Title

Australian Senators and State Resources: Ethical Questions of Usage

Document Type

Conference Proceeding

Faculty

Faculty of Education and Arts

School

School of Education and Arts / Centre for Research in Entertainment, Arts,Technology, Education and Communications

RAS ID

5153

Comments

Van Onselen, P., & Errington, W. (2006). Australian Senators and State Resources: Ethical Questions of Usage. In Proceedings of the Australian Association for Professional and Applied Ethics Conference. Sydney, Australasia: University of New South Wales.

Abstract

The Australian Senate is a unique upper house. Its powers are commensurate to those of the House of Representatives, with the exception of originating money bills.
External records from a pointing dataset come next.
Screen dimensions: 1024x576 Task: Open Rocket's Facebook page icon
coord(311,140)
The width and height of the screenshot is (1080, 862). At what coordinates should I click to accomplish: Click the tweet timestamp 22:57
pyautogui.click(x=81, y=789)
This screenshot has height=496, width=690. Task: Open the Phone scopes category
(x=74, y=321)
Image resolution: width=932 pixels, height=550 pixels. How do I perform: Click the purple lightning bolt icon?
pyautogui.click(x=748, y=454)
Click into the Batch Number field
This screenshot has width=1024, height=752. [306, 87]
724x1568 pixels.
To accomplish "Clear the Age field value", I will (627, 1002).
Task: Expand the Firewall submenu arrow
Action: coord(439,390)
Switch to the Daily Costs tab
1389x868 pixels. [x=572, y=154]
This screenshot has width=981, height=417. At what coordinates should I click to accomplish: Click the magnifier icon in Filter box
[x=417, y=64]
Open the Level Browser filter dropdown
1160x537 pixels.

Members are elected according to a ticket based proportional representation (PR) system. It is this electoral system which gives major political parties certainty of representation. Major party Senators are largely made up of former central party operatives, the same end of the major parties predominantly responsible for Senators' preselections. The party experience of Senate candidates combined with dependence on their political party for election, builds significant partisanship. Major party Senators' perform an important campaign role, largely operating out of marginal House of Representatives electorates. They overwhelmingly locate their electorate offices in marginal seats or seats held by the opposing major party. Their electorate staff and parliamentary entitlements are devoted towards the election or re-election of their party's candidates and MPs in marginal seats. Both of Australia's major political parties term such party prescribed activity 'duty senatorship'. Duty Senator activities personify electoral-professionalism by Australian major parties. This paper outlines the resources available to major party Senators to perform partisan campaigning roles as well as their role within major party organizations when campaigning. The ethical justifiability of taxpayer funded state resources being used for partisan advantage is questionable given that partisan advantage does not usually serve the public interest. The use of major party Senators for House of Representatives campaigning also entrenches major party dominance of the lower house, contributing to the exclusion of diversity in Australian government.